A query language for APIs and a runtime for fulfilling those queries with your data. Unlike REST, GraphQL allows clients to request exactly the fields they need and get all related data in a single request. DeepBlock’s API is GraphQL-based, which means you can craft queries to navigate the knowledge graph and retrieve structured JSON results containing precisely the on-chain data points you asked for.

RAG

Retrieval-Augmented Generation. An AI technique that combines a retrieval step with generative AI. “Retrieval” means fetching relevant reference information (from a database, document store, etc.), and “Generation” refers to an LLM generating an answer or content. By augmenting the generation with retrieved facts, RAG ensures the output is grounded in up-to-date and specific data.
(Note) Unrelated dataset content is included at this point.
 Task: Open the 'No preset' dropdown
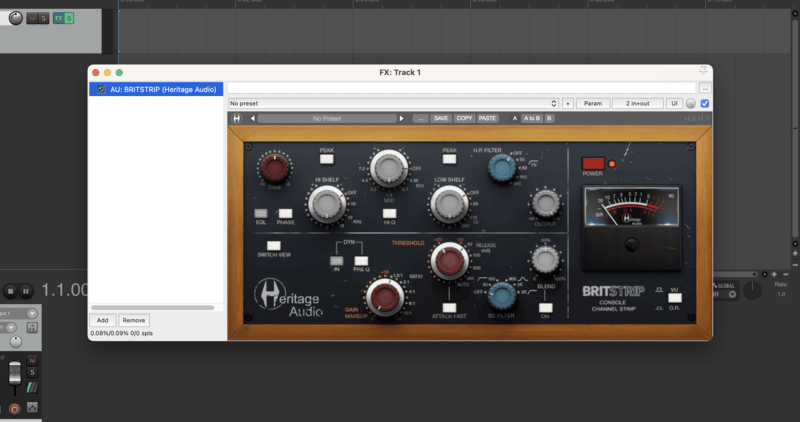click(x=393, y=103)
DeepBlock uses RAG so that AI agents can answer questions about blockchain data by first pulling the latest facts from the knowledge graph.

MCP

Model Context Protocol. A protocol or set of guidelines for formatting context given to an AI model. In DeepBlock, MCP dictates how on-chain data and related context should be organized when inserted into an LLM’s prompt. The purpose is to maintain clarity and structure, so the model can easily understand the data and its relationships. MCP is what makes DeepBlock’s AI integration effective. It’s why an AI agent can accurately interpret multiple blockchain facts without getting confused.

TVL

A common DeFi metric standing for Total Value Locked. It represents the total value of assets (usually in USD) that are locked or staked in a smart contract or DeFi protocol. For example, if a lending protocol has many users depositing funds, the sum of all those deposits (converted to USD) is its TVL. TVL is often used to gauge the popularity or health of a DeFi platform. DeepBlock’s knowledge graph tracks TVL across protocols and can provide historical and real-time TVL values as part of queries.

DeFi

Short for Decentralized Finance, an ecosystem of financial applications built on blockchain networks (primarily Ethereum and similar platforms). DeFi applications include decentralized exchanges, lending platforms, stablecoins, yield farming, and more, all of which operate without centralized intermediaries. DeepBlock focuses heavily on DeFi data (transactions, liquidity pools, governance, etc.), making it easier to analyze this fast-moving domain.

LLM

Large Language Model. A type of AI model that’s been trained on vast amounts of text to understand and generate human-like language. Examples include GPT-4 and other transformer-based models. LLMs can answer questions, summarize information, and perform reasoning tasks. In DeepBlock’s context, an LLM is used to interpret user questions and generate explanations or insights, with the help of retrieved blockchain data (via the RAG pipeline). Essentially, the LLM is the “brain” that provides narrative or answers, and DeepBlock is the “eye” that provides the facts for it to look at.